I recently fell into an interest of learning assembly language.
The best way i guess is to learn by messing around with simple variables and "Hello World" type programs.
I tried a website tutorial that asked me to download an assembler/linker called FASM. I must have been doing something wrong because the tutorial seemed to make absolutely no sense to me and it got me nowhere.
Can anyone offer any advice, references, tutorials, suggestions? I really want to learn introductory level Assembly language.
To really "get" assembly, you'll need to learn the concepts behind how the system works.
Concepts that you should know (in no particular order, and most likely incomplete), include:
Control Structures - how do we control the flow of our program?
Memory - how is data stored?
Pointers - how do we access memory locations?
Registers - how do we actually perform calculations on values in our program?
Stacks - what do we keep on the stack, how is it arranged, and how do we access it?
After you have a solid understanding of minimally the above topics, it's time to start pulling your hair out experimenting.
You'll also have to pick a target architecture to learn - I'd recommend x86.
Most programming languages make the "Hello world!" project as their starting project, however Assembly is an exception. To print "Hello world!" to the screen you need to know about registers, segment addressing, interrupts. Also basic instructions for assigning values to registers. In other words, a lot of work before actually printing something.
Actually, what you do and what you don't need to know pretty much depends on what system you're working on. E.g. on our uni we worked with microcontrollers with displays that I believe were memory mapped.
I think hello world is actually pretty easy in most situations - all you need to know is how to declare a string, how to set up the string output system call, and how to terminate a program. Although yes, it includes assigning values to registers.
As a general advice: choose your platform, as Luc Lieber rightfully said.
Assembly is the language of the CPU, and each CPU architecture (sparc, mips, ppc, arm, x86, itanium, various microcontrollers) is completely different, only a few very generic architectural concepts are common.
Even within a given architecture, there may be major different options (16-bit realmode vs. 32-bit protmode vs x86_64, for example) and additional commands available (x86 just keeps rolling out those SSEs).

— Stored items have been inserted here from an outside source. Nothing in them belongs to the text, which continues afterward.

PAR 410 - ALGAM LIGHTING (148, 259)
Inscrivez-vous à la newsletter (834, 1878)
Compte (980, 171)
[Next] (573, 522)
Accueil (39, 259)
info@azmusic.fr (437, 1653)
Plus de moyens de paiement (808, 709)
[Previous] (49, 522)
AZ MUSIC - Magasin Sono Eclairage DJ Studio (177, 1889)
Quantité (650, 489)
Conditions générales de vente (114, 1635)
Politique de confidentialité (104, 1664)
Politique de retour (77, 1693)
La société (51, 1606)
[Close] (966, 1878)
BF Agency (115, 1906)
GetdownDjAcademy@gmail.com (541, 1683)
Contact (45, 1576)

Besides the platform, choose the environment. You could be writing
* a freestanding program (bootloader/OS kernel), which has to do everything by directly accessing the hardware.

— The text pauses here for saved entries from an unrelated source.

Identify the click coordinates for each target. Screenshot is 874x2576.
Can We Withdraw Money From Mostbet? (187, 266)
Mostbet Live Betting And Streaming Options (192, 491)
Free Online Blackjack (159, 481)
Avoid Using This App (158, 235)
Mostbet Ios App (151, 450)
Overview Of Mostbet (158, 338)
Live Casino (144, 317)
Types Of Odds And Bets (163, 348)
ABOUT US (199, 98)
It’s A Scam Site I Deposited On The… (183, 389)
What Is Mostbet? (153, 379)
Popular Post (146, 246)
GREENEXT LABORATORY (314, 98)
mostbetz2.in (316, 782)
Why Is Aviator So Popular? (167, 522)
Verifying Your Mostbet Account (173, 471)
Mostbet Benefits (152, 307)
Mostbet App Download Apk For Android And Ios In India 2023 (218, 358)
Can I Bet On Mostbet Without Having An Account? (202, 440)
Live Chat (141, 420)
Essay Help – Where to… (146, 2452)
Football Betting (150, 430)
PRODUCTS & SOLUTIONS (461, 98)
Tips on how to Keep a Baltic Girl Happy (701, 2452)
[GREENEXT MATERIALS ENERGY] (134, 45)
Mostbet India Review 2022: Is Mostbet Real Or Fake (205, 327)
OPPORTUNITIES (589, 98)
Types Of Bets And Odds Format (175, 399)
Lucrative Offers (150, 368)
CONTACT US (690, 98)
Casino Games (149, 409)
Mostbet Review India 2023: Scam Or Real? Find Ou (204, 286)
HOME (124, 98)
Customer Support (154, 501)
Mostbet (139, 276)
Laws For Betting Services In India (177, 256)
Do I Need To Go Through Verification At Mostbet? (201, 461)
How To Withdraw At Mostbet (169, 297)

* kernel mode OS drivers or driver components, in which case you can access internal functions of the OS kernel to interact with it
* a usermode application that relies on the normal OS system calls to access hardware
* a module that is a part of a C or some other higher language project, in which case the C (or other language) standard library as well as all the other libraries linked with the project, are avaiable: you can printf() straight from assembly.
As a linux fan, I think linux assembly is pretty easy, and you can enjoy the convenience of all of its POSIX-style system calls without even linking the C library.
@BHXSpecter: you need to link against the C runtime so that there is something that calls your _main, and you need to link against the C library so that there is a _printf for you to call... on second thought, gcc's linker should have done that for you. Just rename _main to main and _printf to printf.
On Linux, it's easy to skip the whole C business and have an assembly-only program.